+++ Estratto della fonte +++

Il sogno delle aziende? Essere un brand internazionalmente riconosciuto perché questo si traduce in reputazione presso i consumatori. Ma anche in questo campo le cose vanno cambiando da quando c'è l'internet: mondo reale e mondo di rete in larga misura coincidono, ma sono anche differenti.
Lo confermano due ricerche che oggi vengono presentate a Milano all'interno di un convegno dell'Upa, associazione degli inserzionisti pubblicitari italiani (inutile consultare il sito www.upa.it, perché la gran parte dei materiali sono riservati agli iscritti, a conferma di quanto le imprese italiana siano arretrate nella considerazione dell'internet. Oltre a tutto quel sito è sciaguratamente realizzato con tecnologia Flash, che ne riduce l'usabilità e l'accessibilità, anche se lo fa apparire molto figo).
Gianni Catalfamo del gruppo internazionale Pleon ha messo a confronto due classifiche. La prima, tradizionale, è quella prodotta ogni anno da Interbrand (http://www.brandchannel.com/start1.asp?fa_id=298) chiedendo ai consumatori quali marchi hanno avuto il maggior impatto. In questa classifica al primo posto c'è Google, seguito da Apple e Skype, il popolare servizio di telefonia «alla Internet» (VoIP). Tra i primi venti compaiono sia marchi classici e assai globali come Ikea, CocaCola, Nike e Adidas, ma anche emergenti significativi come la catena spagnola di abbigliamento Zara.

+++ Elenco dati +++

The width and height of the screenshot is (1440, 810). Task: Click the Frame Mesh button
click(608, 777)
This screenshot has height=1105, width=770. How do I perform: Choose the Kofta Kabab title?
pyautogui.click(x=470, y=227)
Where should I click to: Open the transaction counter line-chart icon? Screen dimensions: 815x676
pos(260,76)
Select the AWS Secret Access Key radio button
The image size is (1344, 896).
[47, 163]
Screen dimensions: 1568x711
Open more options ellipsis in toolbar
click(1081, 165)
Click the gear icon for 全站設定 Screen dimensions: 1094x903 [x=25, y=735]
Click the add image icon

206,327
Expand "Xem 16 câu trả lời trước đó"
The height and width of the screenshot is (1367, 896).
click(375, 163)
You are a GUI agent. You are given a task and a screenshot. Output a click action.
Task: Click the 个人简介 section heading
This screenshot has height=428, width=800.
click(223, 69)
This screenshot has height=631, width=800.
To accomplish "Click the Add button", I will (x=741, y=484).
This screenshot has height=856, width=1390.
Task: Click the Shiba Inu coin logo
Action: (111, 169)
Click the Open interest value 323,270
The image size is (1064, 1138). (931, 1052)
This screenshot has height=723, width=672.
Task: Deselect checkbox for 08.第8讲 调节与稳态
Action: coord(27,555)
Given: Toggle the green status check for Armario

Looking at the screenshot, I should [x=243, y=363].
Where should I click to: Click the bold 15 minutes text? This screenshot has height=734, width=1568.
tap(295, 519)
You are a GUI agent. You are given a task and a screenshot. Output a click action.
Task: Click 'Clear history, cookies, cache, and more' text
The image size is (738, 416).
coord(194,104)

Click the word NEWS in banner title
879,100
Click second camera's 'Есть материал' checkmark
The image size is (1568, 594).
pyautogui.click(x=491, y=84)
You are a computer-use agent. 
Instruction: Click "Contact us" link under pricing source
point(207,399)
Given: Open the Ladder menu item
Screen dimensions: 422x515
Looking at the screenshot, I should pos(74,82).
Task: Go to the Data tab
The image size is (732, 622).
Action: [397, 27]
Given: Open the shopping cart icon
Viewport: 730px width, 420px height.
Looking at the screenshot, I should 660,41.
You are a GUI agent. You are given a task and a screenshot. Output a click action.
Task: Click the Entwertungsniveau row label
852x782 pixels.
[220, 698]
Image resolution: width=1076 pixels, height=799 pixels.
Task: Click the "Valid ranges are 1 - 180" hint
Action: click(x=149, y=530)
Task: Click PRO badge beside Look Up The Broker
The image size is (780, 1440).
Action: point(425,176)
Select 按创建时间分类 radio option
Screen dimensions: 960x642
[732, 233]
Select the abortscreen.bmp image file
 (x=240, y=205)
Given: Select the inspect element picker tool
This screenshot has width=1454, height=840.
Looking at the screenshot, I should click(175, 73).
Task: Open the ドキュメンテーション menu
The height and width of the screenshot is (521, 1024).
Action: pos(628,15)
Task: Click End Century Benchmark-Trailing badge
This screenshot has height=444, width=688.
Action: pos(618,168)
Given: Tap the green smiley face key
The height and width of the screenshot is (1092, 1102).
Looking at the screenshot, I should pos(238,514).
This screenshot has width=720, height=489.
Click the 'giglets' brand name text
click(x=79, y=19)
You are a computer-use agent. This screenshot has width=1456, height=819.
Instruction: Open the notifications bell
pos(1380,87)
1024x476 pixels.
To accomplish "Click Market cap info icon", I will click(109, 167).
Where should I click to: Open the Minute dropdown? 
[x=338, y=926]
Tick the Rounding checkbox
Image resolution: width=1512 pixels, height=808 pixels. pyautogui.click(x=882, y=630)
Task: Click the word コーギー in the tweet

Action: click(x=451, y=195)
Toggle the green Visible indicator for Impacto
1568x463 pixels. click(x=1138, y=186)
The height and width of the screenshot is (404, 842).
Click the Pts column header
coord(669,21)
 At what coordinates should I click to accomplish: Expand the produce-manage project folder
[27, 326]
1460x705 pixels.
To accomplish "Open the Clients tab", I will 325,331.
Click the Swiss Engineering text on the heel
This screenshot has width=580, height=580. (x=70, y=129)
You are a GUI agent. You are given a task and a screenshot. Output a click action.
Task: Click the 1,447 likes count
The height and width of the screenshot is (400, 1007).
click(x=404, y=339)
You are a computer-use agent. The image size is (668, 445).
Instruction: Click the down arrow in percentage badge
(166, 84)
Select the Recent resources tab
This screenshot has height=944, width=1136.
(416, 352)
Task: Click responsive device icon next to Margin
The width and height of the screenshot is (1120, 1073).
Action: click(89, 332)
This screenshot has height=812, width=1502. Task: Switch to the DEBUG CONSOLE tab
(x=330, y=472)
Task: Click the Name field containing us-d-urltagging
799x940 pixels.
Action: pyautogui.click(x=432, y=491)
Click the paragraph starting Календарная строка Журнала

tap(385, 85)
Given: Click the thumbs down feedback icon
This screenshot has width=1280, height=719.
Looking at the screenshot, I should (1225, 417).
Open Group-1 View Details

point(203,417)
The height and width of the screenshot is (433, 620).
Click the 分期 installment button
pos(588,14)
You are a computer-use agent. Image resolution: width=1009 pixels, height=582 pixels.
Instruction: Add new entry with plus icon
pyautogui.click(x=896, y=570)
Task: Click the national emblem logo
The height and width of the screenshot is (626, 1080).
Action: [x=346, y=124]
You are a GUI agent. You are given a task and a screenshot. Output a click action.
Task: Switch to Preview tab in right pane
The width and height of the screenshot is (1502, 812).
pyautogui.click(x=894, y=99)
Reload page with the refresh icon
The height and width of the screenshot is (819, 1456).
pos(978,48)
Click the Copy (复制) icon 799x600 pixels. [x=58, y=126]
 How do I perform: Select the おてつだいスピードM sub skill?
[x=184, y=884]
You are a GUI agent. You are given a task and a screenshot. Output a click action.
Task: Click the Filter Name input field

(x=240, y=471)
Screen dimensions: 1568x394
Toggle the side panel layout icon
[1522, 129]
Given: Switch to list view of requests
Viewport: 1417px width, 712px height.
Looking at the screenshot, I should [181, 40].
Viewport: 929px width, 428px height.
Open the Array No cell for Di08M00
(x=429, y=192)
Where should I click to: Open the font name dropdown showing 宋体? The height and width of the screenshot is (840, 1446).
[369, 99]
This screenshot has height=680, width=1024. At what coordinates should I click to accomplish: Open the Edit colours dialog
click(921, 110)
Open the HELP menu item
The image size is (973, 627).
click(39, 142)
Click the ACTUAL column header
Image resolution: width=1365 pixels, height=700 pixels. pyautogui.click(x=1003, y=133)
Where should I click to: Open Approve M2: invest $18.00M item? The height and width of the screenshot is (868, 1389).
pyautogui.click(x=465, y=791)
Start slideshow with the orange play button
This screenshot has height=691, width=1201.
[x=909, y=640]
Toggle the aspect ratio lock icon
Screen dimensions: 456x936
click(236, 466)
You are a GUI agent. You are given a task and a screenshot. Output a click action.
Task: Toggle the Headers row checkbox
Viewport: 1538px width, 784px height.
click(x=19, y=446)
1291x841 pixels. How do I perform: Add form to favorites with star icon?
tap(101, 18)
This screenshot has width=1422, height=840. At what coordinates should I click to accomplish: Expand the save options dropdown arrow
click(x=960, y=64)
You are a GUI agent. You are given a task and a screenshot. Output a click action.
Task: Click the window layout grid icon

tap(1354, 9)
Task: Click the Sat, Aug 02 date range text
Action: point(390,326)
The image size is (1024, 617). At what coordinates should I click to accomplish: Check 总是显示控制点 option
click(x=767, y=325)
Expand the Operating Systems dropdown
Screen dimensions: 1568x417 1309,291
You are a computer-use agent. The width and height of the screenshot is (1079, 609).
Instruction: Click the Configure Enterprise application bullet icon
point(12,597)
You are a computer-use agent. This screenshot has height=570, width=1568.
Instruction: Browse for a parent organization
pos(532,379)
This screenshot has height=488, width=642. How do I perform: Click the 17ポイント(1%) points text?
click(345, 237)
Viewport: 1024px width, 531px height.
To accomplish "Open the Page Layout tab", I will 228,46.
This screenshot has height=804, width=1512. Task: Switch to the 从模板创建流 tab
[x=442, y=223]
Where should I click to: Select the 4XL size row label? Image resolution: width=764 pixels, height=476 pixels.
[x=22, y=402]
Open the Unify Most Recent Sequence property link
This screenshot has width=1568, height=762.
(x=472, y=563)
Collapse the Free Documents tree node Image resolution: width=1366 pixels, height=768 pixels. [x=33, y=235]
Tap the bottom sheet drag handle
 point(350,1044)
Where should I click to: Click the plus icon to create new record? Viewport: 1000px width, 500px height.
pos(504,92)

+++

- Consegna
Scrivi il seguito dell'articolo sui marchi e sull'internet, partendo dal punto in cui si interrompe. Le righe di dati non servono a nulla in questo lavoro.

- Risultato
La seconda classifica invece è stata ricavata dalla stessa Pleon analizzando «cinque anni di conversazioni in rete», ovvero attivando dei software come quelli dei motori di ricerca che scandagliano siti, gruppi di discussione e blog. Ci sono larghe coincidenze, ma anche delle diversità.
Unica star permanente - al secondo posto in entrambi i casi - è Apple, ma al primo questa volta c'è Yahoo! e non Google, pur così famoso. Secondo Catalfamo «i nuovi media si muovono in modo indipendente da quelli tradizionali, talvolta in accordo e talvolta no.
Progettare la propria strategia di marca richiede perciò una maggior consapevolezza delle dinamiche e delle peculiarità nel funzionamento dei Consumer Generated Media».